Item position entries
——————
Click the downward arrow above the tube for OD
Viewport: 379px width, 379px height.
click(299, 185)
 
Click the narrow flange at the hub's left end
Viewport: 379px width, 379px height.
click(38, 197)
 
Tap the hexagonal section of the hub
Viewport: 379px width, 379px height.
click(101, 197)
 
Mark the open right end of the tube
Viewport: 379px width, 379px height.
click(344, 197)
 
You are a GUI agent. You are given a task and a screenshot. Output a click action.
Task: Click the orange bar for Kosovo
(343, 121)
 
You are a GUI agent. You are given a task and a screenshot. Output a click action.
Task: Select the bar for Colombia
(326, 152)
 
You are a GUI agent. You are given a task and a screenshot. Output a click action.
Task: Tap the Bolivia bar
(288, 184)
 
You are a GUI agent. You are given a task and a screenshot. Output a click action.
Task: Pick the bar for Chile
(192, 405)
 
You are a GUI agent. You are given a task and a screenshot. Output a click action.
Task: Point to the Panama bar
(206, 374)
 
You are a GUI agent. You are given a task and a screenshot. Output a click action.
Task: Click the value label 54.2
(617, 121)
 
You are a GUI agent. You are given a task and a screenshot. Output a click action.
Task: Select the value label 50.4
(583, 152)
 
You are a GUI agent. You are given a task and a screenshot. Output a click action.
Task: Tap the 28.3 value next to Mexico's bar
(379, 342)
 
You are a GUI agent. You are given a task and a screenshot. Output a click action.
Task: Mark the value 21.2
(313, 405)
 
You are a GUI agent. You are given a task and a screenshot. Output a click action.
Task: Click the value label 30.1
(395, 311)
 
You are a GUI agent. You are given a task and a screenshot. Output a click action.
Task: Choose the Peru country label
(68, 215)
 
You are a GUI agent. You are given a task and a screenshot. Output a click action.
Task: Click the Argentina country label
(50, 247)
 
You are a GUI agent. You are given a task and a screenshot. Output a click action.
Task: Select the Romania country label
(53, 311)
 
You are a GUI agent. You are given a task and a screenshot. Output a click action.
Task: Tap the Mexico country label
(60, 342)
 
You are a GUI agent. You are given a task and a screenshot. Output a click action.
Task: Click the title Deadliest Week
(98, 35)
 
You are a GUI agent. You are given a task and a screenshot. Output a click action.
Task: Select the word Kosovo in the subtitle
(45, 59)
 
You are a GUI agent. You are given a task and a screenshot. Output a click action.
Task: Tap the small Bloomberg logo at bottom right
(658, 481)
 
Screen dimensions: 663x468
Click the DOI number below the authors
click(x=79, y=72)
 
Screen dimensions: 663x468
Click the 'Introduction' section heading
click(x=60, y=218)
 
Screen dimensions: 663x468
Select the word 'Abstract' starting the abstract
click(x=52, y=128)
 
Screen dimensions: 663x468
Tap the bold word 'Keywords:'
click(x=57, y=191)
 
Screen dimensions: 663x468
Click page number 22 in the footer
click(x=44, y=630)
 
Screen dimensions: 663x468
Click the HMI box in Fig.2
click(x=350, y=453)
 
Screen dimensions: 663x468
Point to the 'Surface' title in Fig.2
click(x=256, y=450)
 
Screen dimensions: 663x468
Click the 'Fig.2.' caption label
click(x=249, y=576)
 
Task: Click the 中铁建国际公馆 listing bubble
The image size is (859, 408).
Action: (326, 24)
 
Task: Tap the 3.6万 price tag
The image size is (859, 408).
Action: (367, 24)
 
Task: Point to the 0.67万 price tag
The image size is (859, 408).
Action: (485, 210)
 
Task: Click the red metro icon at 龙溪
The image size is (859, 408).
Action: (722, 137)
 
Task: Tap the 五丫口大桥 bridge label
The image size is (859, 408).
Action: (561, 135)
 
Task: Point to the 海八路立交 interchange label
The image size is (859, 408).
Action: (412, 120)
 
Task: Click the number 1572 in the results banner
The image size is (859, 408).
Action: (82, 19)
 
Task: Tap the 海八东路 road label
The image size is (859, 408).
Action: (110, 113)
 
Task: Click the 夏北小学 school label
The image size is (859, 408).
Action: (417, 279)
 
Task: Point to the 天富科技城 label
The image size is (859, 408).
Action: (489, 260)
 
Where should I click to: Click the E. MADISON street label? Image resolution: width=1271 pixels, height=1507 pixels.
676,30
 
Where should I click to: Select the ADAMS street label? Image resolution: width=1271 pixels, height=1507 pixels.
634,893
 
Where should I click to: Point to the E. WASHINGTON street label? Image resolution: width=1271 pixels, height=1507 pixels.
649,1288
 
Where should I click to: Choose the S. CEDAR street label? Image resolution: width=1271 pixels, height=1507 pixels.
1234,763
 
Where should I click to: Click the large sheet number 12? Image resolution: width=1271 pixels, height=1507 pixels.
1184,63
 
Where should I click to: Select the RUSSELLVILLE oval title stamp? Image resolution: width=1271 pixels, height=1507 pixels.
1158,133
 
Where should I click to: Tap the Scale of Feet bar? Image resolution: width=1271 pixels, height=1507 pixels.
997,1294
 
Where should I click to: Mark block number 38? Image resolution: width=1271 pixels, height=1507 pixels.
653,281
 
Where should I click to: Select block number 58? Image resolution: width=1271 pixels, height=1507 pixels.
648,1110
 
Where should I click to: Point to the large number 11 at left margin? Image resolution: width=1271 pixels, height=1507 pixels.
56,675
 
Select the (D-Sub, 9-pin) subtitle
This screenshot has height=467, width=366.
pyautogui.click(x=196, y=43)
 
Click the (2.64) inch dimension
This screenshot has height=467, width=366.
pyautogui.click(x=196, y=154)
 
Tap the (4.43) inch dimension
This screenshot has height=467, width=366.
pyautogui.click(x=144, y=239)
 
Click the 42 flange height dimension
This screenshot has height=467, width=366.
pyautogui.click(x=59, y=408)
——————
SHORT PROBLEM:
Transcribe all of the material above line for line, with no changes to wording, numbers, or order.

TASK ANSWER:
Click the downward arrow above the tube for OD
Viewport: 379px width, 379px height.
click(299, 185)
 
Click the narrow flange at the hub's left end
Viewport: 379px width, 379px height.
click(38, 197)
 
Tap the hexagonal section of the hub
Viewport: 379px width, 379px height.
click(101, 197)
 
Mark the open right end of the tube
Viewport: 379px width, 379px height.
click(344, 197)
 
You are a GUI agent. You are given a task and a screenshot. Output a click action.
Task: Click the orange bar for Kosovo
(343, 121)
 
You are a GUI agent. You are given a task and a screenshot. Output a click action.
Task: Select the bar for Colombia
(326, 152)
 
You are a GUI agent. You are given a task and a screenshot. Output a click action.
Task: Tap the Bolivia bar
(288, 184)
 
You are a GUI agent. You are given a task and a screenshot. Output a click action.
Task: Pick the bar for Chile
(192, 405)
 
You are a GUI agent. You are given a task and a screenshot. Output a click action.
Task: Point to the Panama bar
(206, 374)
 
You are a GUI agent. You are given a task and a screenshot. Output a click action.
Task: Click the value label 54.2
(617, 121)
 
You are a GUI agent. You are given a task and a screenshot. Output a click action.
Task: Select the value label 50.4
(583, 152)
 
You are a GUI agent. You are given a task and a screenshot. Output a click action.
Task: Tap the 28.3 value next to Mexico's bar
(379, 342)
 
You are a GUI agent. You are given a task and a screenshot. Output a click action.
Task: Mark the value 21.2
(313, 405)
 
You are a GUI agent. You are given a task and a screenshot. Output a click action.
Task: Click the value label 30.1
(395, 311)
 
You are a GUI agent. You are given a task and a screenshot. Output a click action.
Task: Choose the Peru country label
(68, 215)
 
You are a GUI agent. You are given a task and a screenshot. Output a click action.
Task: Click the Argentina country label
(50, 247)
 
You are a GUI agent. You are given a task and a screenshot. Output a click action.
Task: Select the Romania country label
(53, 311)
 
You are a GUI agent. You are given a task and a screenshot. Output a click action.
Task: Tap the Mexico country label
(60, 342)
 
You are a GUI agent. You are given a task and a screenshot. Output a click action.
Task: Click the title Deadliest Week
(98, 35)
 
You are a GUI agent. You are given a task and a screenshot. Output a click action.
Task: Select the word Kosovo in the subtitle
(45, 59)
 
You are a GUI agent. You are given a task and a screenshot. Output a click action.
Task: Tap the small Bloomberg logo at bottom right
(658, 481)
 
Screen dimensions: 663x468
Click the DOI number below the authors
click(x=79, y=72)
 
Screen dimensions: 663x468
Click the 'Introduction' section heading
click(x=60, y=218)
 
Screen dimensions: 663x468
Select the word 'Abstract' starting the abstract
click(x=52, y=128)
 
Screen dimensions: 663x468
Tap the bold word 'Keywords:'
click(x=57, y=191)
 
Screen dimensions: 663x468
Click page number 22 in the footer
click(x=44, y=630)
 
Screen dimensions: 663x468
Click the HMI box in Fig.2
click(x=350, y=453)
 
Screen dimensions: 663x468
Point to the 'Surface' title in Fig.2
click(x=256, y=450)
 
Screen dimensions: 663x468
Click the 'Fig.2.' caption label
click(x=249, y=576)
 
Task: Click the 中铁建国际公馆 listing bubble
The image size is (859, 408).
Action: (326, 24)
 
Task: Tap the 3.6万 price tag
The image size is (859, 408).
Action: (367, 24)
 
Task: Point to the 0.67万 price tag
The image size is (859, 408).
Action: (485, 210)
 
Task: Click the red metro icon at 龙溪
The image size is (859, 408).
Action: (722, 137)
 
Task: Tap the 五丫口大桥 bridge label
The image size is (859, 408).
Action: (561, 135)
 
Task: Point to the 海八路立交 interchange label
The image size is (859, 408).
Action: (412, 120)
 
Task: Click the number 1572 in the results banner
The image size is (859, 408).
Action: (82, 19)
 
Task: Tap the 海八东路 road label
The image size is (859, 408).
Action: (110, 113)
 
Task: Click the 夏北小学 school label
The image size is (859, 408).
Action: (417, 279)
 
Task: Point to the 天富科技城 label
The image size is (859, 408).
Action: (489, 260)
 
Where should I click to: Click the E. MADISON street label? Image resolution: width=1271 pixels, height=1507 pixels.
676,30
 
Where should I click to: Select the ADAMS street label? Image resolution: width=1271 pixels, height=1507 pixels.
634,893
 
Where should I click to: Point to the E. WASHINGTON street label? Image resolution: width=1271 pixels, height=1507 pixels.
649,1288
 
Where should I click to: Choose the S. CEDAR street label? Image resolution: width=1271 pixels, height=1507 pixels.
1234,763
 
Where should I click to: Click the large sheet number 12? Image resolution: width=1271 pixels, height=1507 pixels.
1184,63
 
Where should I click to: Select the RUSSELLVILLE oval title stamp? Image resolution: width=1271 pixels, height=1507 pixels.
1158,133
 
Where should I click to: Tap the Scale of Feet bar? Image resolution: width=1271 pixels, height=1507 pixels.
997,1294
 
Where should I click to: Mark block number 38? Image resolution: width=1271 pixels, height=1507 pixels.
653,281
 
Where should I click to: Select block number 58? Image resolution: width=1271 pixels, height=1507 pixels.
648,1110
 
Where should I click to: Point to the large number 11 at left margin? Image resolution: width=1271 pixels, height=1507 pixels.
56,675
 
Select the (D-Sub, 9-pin) subtitle
This screenshot has height=467, width=366.
pyautogui.click(x=196, y=43)
 
Click the (2.64) inch dimension
This screenshot has height=467, width=366.
pyautogui.click(x=196, y=154)
 
Tap the (4.43) inch dimension
This screenshot has height=467, width=366.
pyautogui.click(x=144, y=239)
 
Click the 42 flange height dimension
This screenshot has height=467, width=366.
pyautogui.click(x=59, y=408)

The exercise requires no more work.